For more information on the Alexander Hamilton dinner, please contact Shelley Grunfeld in the Alumni Office: rg329@columbia.edu or (212) 870-2288.

CCYA Awards

Jodi M. Kantor ’96, editor of the Arts & Leisure section of The New York Times, and Welly C. Yang ’94, founder and artistic director of Second Generation, will be honored by Columbia College Young Alumni on November 12 with the third annual Alumni Achievement Awards. The ceremony will take place at The Duke 42nd Street Theater in New York, and alumni, faculty, students and other members of the Columbia community are invited to attend. For further information, please contact Adlar García ’95: ag80@columbia.edu or (212) 870-2786.

Estrada Withdraws

Miguel A. Estrada ’83 announced in September his withdrawal from consideration for the U.S. Court of Appeals, ending a contentious confirmation process that had stretched for more than two years. In announcing his decision, Estrada said, “The time has come to return my full attention to the practice of law and to regain the ability to make long-term plans for my family.” He held open the prospect of accepting a nomination at another time, as noted in his letter to President Bush.

A Honduran-born immigrant and a graduate of Harvard Law School, Estrada was an assistant U.S. attorney under President George H.W. Bush and in 1992 became an assistant solicitor general under President Bill Clinton. During his time in the solicitor general’s office, he argued 15 cases before the Supreme Court. Estrada is a partner with Gibson, Dunn & Crutcher in Washington, D.C.

Old Friends

Art Garfunkel ’62 has rejoined Paul Simon for a 35-concert tour that began on October 16 and runs through December, their first tour together in 20 years. The reunion tour is titled “Old Friends” after a song on their 1968 Bookends album and perhaps because the singers, who began performing together while schoolboys, are now each 62. The two rekindled their friendship after appearing together at the Grammy Awards in February, where they were honored for lifetime achievement.

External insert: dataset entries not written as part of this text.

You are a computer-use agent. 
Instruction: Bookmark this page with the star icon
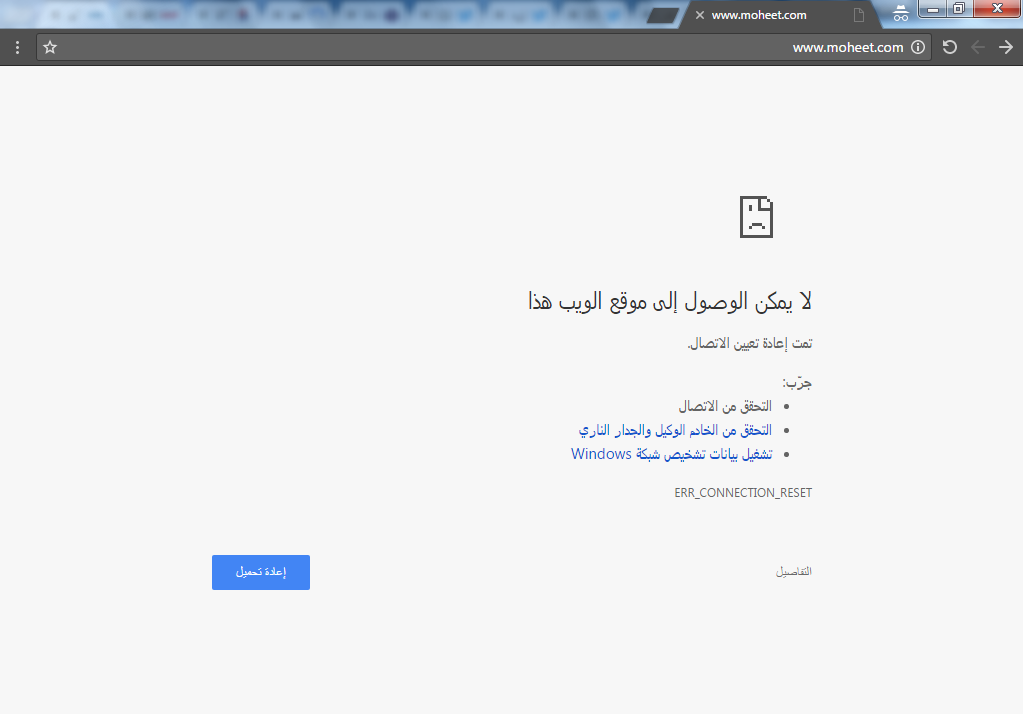click(50, 47)
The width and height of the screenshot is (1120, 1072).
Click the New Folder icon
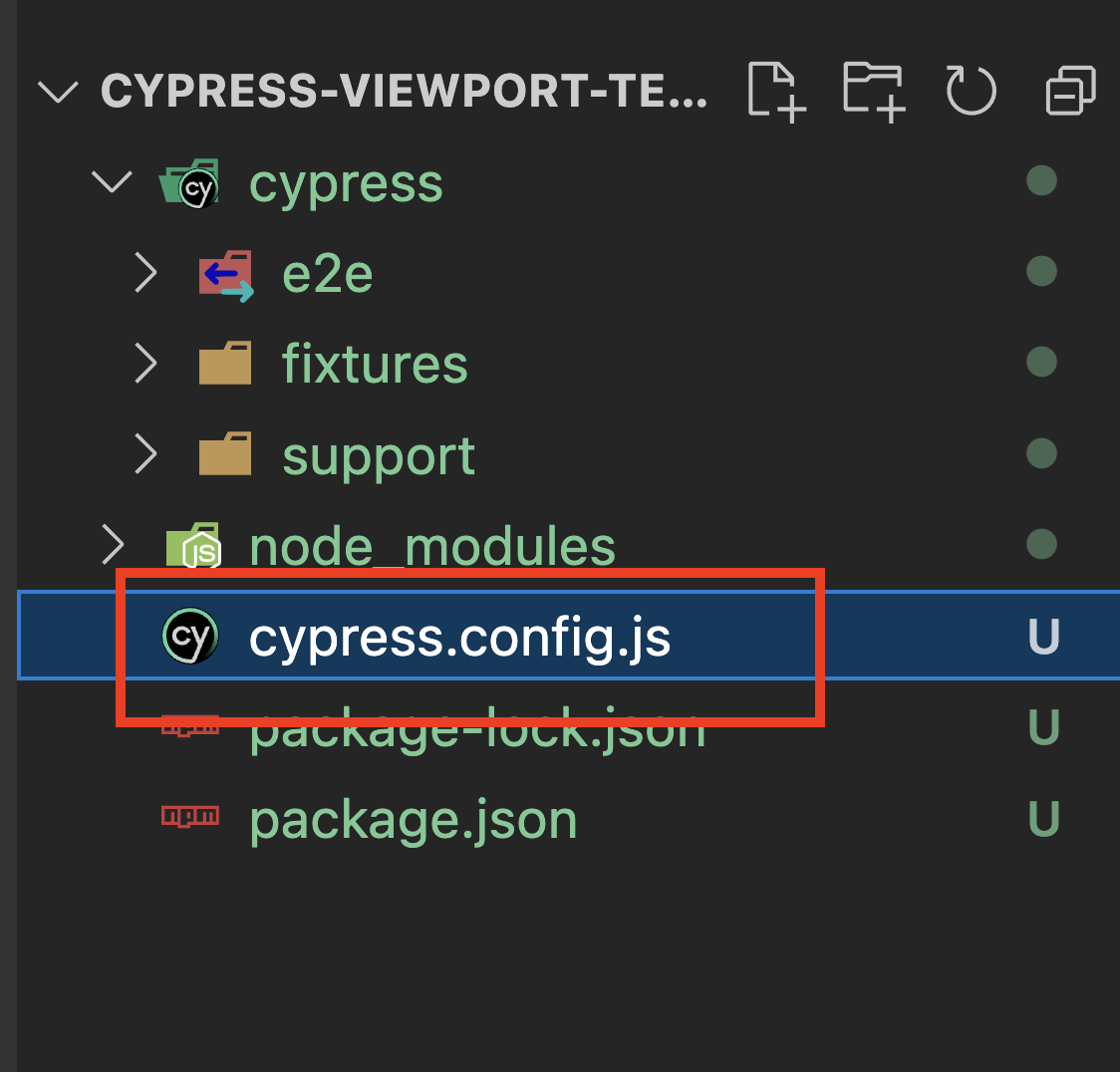873,91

The singers first performed together in a doo-wop group, The Peptones, in 1956, and one year later, as a duo, they recorded Hey Schoolgirl under the names Tom & Jerry. They split up shortly thereafter but reunited in 1962 and recorded their first album as Simon & Garfunkel, Wednesday Morning 3 AM, in 1964. They had numerous hits until 1970, when they parted ways, Simon launching a successful recording career and Garfunkel making records and movies. They appeared together several times after that, notably in 1981 when a free concert in Central Park drew a half-million fans, and in 1983, when they went on a world tour.

Rome Prize

Mason Bates ’00 and Jefferson Friedman ’96 each have won a prestigious 2003–04 Rome Prize Fellowship for musical composition. The two, who come from different sides of the musical spectrum, were among 31 new Rome Prize winners chosen in April following an open competition juried by leading artists and scholars at the American Academy in Rome. The prize provides fellowships, which range from six months to two years, for emerging American artists and scholars in the early or middle stages of their careers.

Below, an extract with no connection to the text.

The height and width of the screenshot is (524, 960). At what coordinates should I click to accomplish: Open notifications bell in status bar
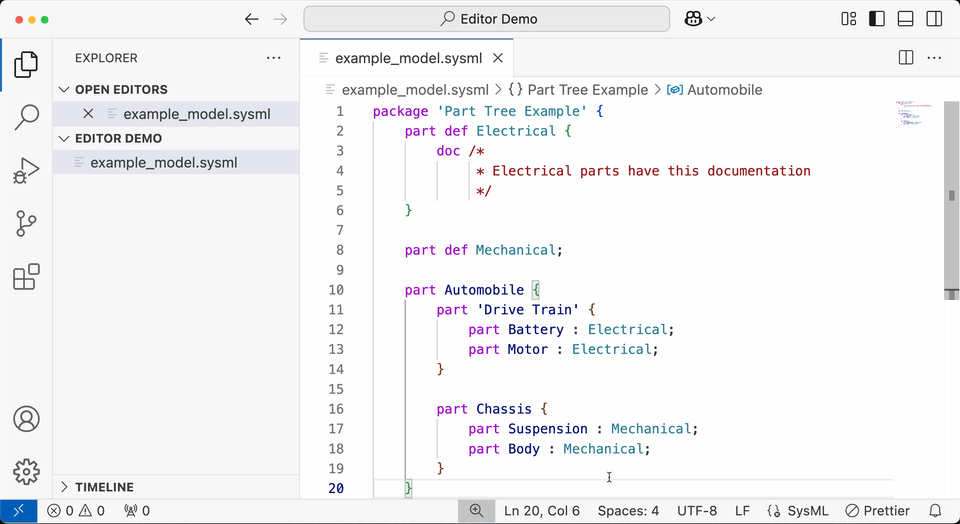click(x=936, y=511)
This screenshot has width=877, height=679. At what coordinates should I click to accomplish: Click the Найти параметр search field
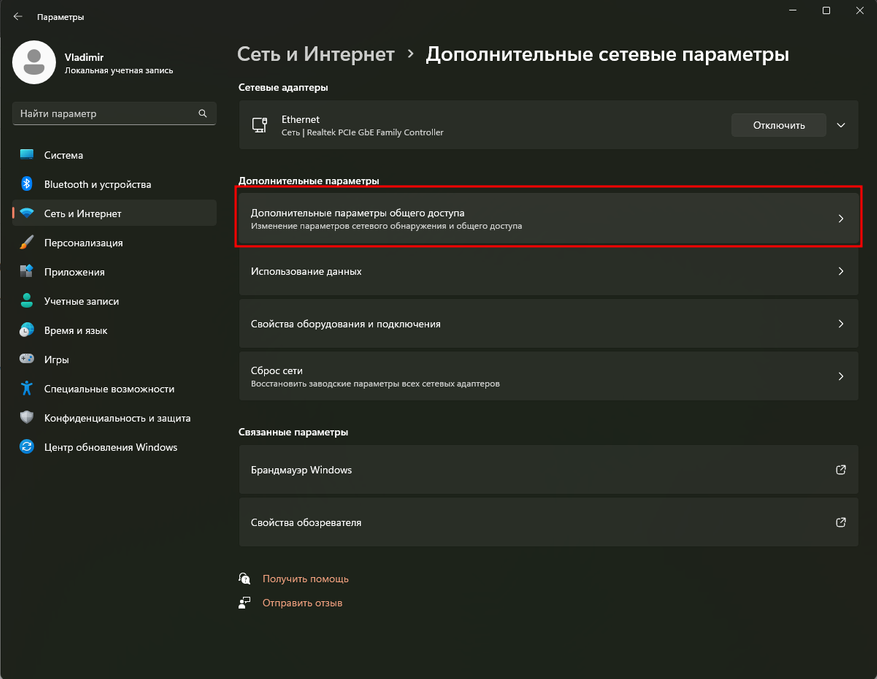(114, 114)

Bates will incorporate his knowledge and experience of progressive electronica, which he gained as a DJ in San Francisco, to compose an electro-acoustic work commissioned in honor of The Julliard School’s 100th anniversary. Friedman is looking to complete a number of large-scale chamber music works, including a song cycle and a string quartet.

Prizes are awarded in the fields of architecture, design, historic preservation and conservation, landscape architecture, literature, musical composition, visual arts, ancient studies, medieval studies, Renaissance and early modern studies, and modern Italian studies. Bates and Freidman are the only prize winners in musical composition.